---------- Information shown ----------
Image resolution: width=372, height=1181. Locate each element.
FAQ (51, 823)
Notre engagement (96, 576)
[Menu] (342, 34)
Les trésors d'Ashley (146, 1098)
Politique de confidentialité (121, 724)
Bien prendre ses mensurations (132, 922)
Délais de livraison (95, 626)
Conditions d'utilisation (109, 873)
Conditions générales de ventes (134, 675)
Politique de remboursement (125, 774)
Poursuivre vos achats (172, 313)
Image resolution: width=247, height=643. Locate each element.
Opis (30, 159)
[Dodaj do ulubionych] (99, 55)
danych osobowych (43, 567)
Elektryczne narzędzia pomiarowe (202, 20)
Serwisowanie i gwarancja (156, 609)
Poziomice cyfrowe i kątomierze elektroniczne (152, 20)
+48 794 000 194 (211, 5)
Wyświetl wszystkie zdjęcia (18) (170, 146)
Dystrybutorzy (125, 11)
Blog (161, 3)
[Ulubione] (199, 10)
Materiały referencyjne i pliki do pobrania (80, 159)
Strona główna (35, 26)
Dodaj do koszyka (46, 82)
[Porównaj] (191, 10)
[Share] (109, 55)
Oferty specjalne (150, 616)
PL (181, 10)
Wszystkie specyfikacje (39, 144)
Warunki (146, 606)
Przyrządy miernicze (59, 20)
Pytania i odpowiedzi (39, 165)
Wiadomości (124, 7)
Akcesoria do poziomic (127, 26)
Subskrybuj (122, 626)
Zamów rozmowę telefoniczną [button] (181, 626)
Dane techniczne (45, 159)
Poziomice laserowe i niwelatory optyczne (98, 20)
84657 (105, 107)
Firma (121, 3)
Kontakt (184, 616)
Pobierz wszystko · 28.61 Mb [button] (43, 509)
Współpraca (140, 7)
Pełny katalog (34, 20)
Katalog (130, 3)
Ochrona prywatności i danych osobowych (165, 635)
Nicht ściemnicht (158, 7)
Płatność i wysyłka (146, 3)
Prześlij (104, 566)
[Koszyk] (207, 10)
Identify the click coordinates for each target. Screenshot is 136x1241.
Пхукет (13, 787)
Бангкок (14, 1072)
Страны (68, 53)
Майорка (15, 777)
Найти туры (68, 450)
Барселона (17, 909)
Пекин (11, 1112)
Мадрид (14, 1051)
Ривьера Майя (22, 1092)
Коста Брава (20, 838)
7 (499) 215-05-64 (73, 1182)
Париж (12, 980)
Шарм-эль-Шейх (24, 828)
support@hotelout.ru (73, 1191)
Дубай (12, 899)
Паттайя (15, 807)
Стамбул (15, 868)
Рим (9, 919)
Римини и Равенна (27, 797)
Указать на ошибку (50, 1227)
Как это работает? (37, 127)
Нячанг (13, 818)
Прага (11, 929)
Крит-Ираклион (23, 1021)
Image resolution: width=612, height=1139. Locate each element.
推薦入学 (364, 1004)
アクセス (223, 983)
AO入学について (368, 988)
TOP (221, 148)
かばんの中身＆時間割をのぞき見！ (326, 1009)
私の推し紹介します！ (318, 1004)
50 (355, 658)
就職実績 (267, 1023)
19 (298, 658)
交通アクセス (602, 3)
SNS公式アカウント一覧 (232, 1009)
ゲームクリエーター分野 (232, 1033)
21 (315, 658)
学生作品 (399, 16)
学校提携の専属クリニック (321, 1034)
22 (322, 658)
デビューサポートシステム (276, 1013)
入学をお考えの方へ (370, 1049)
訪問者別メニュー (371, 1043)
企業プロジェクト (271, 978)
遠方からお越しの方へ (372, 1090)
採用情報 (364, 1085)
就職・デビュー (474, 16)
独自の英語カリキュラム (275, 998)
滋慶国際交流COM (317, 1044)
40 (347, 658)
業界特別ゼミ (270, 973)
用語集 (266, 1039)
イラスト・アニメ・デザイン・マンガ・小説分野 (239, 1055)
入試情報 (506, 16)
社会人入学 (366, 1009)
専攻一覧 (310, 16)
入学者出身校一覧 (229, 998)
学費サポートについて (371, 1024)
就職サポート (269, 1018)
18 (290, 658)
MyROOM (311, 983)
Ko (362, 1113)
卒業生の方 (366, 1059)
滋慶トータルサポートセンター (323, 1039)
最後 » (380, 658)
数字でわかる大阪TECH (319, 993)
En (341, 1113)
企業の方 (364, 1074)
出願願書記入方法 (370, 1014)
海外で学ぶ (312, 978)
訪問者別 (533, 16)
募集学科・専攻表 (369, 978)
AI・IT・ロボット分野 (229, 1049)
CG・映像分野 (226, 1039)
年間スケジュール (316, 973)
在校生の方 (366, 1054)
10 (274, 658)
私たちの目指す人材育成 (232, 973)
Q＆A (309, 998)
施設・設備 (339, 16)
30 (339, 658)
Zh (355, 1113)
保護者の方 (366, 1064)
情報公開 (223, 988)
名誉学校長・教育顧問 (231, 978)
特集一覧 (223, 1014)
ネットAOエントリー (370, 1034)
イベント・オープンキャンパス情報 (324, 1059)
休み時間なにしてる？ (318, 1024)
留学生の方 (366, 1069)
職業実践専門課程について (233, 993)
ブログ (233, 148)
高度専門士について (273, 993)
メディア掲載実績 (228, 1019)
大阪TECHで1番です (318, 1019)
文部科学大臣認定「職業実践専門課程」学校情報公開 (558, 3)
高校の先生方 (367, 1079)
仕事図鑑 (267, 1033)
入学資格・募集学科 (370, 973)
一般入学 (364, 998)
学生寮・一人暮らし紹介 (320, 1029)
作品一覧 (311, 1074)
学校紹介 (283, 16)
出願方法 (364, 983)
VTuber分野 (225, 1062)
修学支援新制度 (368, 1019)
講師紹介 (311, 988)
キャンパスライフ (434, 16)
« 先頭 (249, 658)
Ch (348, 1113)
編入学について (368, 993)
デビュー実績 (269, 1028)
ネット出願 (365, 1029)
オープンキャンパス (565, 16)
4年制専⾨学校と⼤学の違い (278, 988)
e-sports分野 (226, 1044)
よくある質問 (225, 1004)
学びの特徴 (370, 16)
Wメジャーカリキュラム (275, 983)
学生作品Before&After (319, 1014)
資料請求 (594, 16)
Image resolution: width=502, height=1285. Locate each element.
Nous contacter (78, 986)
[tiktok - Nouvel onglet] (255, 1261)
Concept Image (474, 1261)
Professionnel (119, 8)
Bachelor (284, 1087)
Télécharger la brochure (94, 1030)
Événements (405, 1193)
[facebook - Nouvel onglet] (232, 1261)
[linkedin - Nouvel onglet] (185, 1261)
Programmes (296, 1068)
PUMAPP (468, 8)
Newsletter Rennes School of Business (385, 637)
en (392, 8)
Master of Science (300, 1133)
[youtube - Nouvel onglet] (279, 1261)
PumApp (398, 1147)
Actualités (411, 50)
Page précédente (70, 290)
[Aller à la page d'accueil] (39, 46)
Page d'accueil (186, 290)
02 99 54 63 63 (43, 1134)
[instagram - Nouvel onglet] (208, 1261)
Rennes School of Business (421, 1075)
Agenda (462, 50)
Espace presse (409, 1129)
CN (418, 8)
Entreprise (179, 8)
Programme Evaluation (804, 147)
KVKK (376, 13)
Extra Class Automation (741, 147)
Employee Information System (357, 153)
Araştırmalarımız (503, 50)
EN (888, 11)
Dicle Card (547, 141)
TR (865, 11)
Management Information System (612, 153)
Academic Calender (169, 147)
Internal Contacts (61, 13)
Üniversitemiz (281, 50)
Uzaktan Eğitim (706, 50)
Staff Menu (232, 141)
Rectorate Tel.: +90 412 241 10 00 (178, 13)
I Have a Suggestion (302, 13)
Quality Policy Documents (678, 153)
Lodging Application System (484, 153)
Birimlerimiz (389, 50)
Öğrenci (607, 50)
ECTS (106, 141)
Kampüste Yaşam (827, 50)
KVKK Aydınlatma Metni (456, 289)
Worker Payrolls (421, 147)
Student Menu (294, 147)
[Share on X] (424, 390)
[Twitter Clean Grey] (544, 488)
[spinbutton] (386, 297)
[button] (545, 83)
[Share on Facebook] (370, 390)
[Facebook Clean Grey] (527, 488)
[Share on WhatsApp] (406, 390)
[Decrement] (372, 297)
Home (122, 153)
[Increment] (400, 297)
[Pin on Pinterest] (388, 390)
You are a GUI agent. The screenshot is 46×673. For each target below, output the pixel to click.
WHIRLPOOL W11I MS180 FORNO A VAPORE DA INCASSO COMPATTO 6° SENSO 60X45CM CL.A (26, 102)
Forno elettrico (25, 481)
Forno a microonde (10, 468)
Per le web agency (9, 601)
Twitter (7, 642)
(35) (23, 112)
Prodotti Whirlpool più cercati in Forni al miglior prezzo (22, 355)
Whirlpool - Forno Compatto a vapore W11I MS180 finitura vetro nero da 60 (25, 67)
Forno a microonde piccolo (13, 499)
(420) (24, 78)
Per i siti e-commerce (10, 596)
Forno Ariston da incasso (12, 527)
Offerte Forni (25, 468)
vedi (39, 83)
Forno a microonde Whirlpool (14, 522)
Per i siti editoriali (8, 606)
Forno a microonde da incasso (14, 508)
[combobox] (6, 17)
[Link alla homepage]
----------
**What the task asks**
Write out the rows from the line with "Newsletter Rennes School" to the line with "[Pin on Pinterest] (388, 390)" again, updating "Nouvel onglet" to "Nouvelle fenêtre" and leaving everything else unchanged.

**Completed exercise**
Newsletter Rennes School of Business (385, 637)
en (392, 8)
Master of Science (300, 1133)
[youtube - Nouvelle fenêtre] (279, 1261)
PumApp (398, 1147)
Actualités (411, 50)
Page précédente (70, 290)
[Aller à la page d'accueil] (39, 46)
Page d'accueil (186, 290)
02 99 54 63 63 (43, 1134)
[instagram - Nouvelle fenêtre] (208, 1261)
Rennes School of Business (421, 1075)
Agenda (462, 50)
Espace presse (409, 1129)
CN (418, 8)
Entreprise (179, 8)
Programme Evaluation (804, 147)
KVKK (376, 13)
Extra Class Automation (741, 147)
Employee Information System (357, 153)
Araştırmalarımız (503, 50)
EN (888, 11)
Dicle Card (547, 141)
TR (865, 11)
Management Information System (612, 153)
Academic Calender (169, 147)
Internal Contacts (61, 13)
Üniversitemiz (281, 50)
Uzaktan Eğitim (706, 50)
Staff Menu (232, 141)
Rectorate Tel.: +90 412 241 10 00 (178, 13)
I Have a Suggestion (302, 13)
Quality Policy Documents (678, 153)
Lodging Application System (484, 153)
Birimlerimiz (389, 50)
Öğrenci (607, 50)
ECTS (106, 141)
Kampüste Yaşam (827, 50)
KVKK Aydınlatma Metni (456, 289)
Worker Payrolls (421, 147)
Student Menu (294, 147)
[Share on X] (424, 390)
[Twitter Clean Grey] (544, 488)
[spinbutton] (386, 297)
[button] (545, 83)
[Share on Facebook] (370, 390)
[Facebook Clean Grey] (527, 488)
[Share on WhatsApp] (406, 390)
[Decrement] (372, 297)
Home (122, 153)
[Increment] (400, 297)
[Pin on Pinterest] (388, 390)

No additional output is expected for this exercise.